The Canadian Mortgage Housing Corporation (CMHC) saw ‘moderate’ evidence of an overvalued housing market in the Spring of 2020.
The organization’s Housing Market Assessment report released Monday says real estate imbalances (whether the market skewed towards a buyer or seller’s market) in Canada had eased by the end of 2019.
In the second quarter, the Vancouver market sales-to-new-listings ratio (SNLR) sunk from the mid-60 per cent range to mid-40 per cent, swinging it closer to a buyer’s market. For Toronto, the ratio fell to 55 per cent in the second quarter, but only because COVID-19 lockdowns temporarily hit the brakes on transactions. At the beginning of the third quarter, the market began to rebound with pent-up demand bringing the ratio back closer to 65 per cent.
However, the pandemic led to rising unemployment and reduced hours worked, which lowered income in most regions. Prices rose more than expected in areas like eastern Canada, Ottawa, Montréal, Moncton, and Halifax, considering factors like lower population growth, rising unemployment, lower income, and lower mortgage rates.
Sales fell slightly more than new listings, which tumbled at a record pace. This tipped housing closer to a balanced market, with a drop in the sales-to-new-listing ratio to 61.9 per cent from 65.8 per cent in 2019. The shock of the pandemic shutting down open houses and stalling transactions caused the average house price to fall. However, the data do not reflect the federal government supports or the record-breaking house prices the country has seen in recent months.
August may have set another record for house prices, though the Crown corporation stands by its nine to 18 per cent house price decline forecast in May. “We stand by our forecast in the sense that I think there remain a lot of conditions in the housing market and the economy, for that matter,” said CMHC chief economist Bob Dugan over the report’s briefing call, adding that there are risks with provinces lifting their lockdowns. “There are risks related to the different mortgages that are in place right now and for the risks to come upon them going forward. So I don’t think we’re out of the woods, yet.”
Overheating in Canada’s Major Markets
The company’s estimates for overvaluation in Toronto and Vancouver picked up as both cities saw a boost in house prices in the second quarter despite the economic fallout from the pandemic.
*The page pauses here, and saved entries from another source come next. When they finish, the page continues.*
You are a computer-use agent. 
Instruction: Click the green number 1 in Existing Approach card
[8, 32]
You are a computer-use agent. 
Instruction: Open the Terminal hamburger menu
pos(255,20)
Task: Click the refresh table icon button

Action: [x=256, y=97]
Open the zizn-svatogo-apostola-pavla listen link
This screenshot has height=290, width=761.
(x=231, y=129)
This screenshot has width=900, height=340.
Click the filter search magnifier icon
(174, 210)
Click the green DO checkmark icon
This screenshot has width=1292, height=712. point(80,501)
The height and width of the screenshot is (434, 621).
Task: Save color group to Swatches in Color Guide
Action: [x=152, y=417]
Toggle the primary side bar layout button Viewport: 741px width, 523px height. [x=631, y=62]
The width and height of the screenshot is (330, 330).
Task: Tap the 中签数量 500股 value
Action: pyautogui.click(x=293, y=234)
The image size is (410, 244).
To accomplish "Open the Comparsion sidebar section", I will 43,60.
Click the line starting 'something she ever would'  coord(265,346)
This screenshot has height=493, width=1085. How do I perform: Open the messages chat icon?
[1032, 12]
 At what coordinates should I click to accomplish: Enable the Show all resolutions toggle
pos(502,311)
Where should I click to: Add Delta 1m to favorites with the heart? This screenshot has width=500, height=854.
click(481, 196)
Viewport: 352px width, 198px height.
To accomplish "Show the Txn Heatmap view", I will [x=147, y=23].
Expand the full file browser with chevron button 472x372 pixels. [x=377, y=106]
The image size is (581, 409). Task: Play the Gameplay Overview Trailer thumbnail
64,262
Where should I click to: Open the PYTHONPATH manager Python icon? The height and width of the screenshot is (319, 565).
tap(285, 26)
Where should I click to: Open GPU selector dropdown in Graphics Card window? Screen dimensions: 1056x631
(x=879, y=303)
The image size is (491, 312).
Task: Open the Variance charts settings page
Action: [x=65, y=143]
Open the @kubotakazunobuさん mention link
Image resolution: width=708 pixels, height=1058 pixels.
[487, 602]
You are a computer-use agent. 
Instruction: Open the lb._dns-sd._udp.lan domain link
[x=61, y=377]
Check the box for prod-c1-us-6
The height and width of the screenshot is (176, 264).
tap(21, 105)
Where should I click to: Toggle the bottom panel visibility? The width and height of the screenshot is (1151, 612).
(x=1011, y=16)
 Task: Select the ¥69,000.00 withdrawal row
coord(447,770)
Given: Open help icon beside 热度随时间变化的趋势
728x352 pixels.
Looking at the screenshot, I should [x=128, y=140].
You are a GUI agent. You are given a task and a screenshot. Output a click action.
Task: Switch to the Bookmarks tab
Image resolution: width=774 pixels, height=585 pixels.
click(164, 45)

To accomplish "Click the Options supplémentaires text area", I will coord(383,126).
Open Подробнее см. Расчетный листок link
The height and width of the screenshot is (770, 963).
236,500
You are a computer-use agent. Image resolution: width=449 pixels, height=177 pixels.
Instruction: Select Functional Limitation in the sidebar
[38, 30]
The Greater Toronto Area (GTA) market was more vulnerable to overheating in February than September. These concerns eased as the shutdown prompted new listings to decline from 48 to 41 per cent since last quarter.
The acceleration in prices slowed down since the last quarter, with the report citing that the seasonally adjusted average price declined by 3.4 per cent in Q2 2020. The GTA saw the largest drop in condominiums (7.3 per cent), followed by single-detached units (4.0 per cent) and row units (1.8 per cent).
In Vancouver, the report found low evidence of overheating as sellers and buyers paused their transactions during the lockdown.
The Looming Housing Risks
Bob Dugan explained that while there was a strong growth in disposable income in the second quarter, it was largely supported by government transfers to households and the employment income portion of those figures was low. “That's likely to change going forward,” Dugan explained adding that high indebtedness remains a risk to the housing outlook. “So I think a lot of what we’ve seen in the housing market in Q2 and Q3 are temporary factors such as pent-up demand from the period of closure, which increased demand in the third quarter.”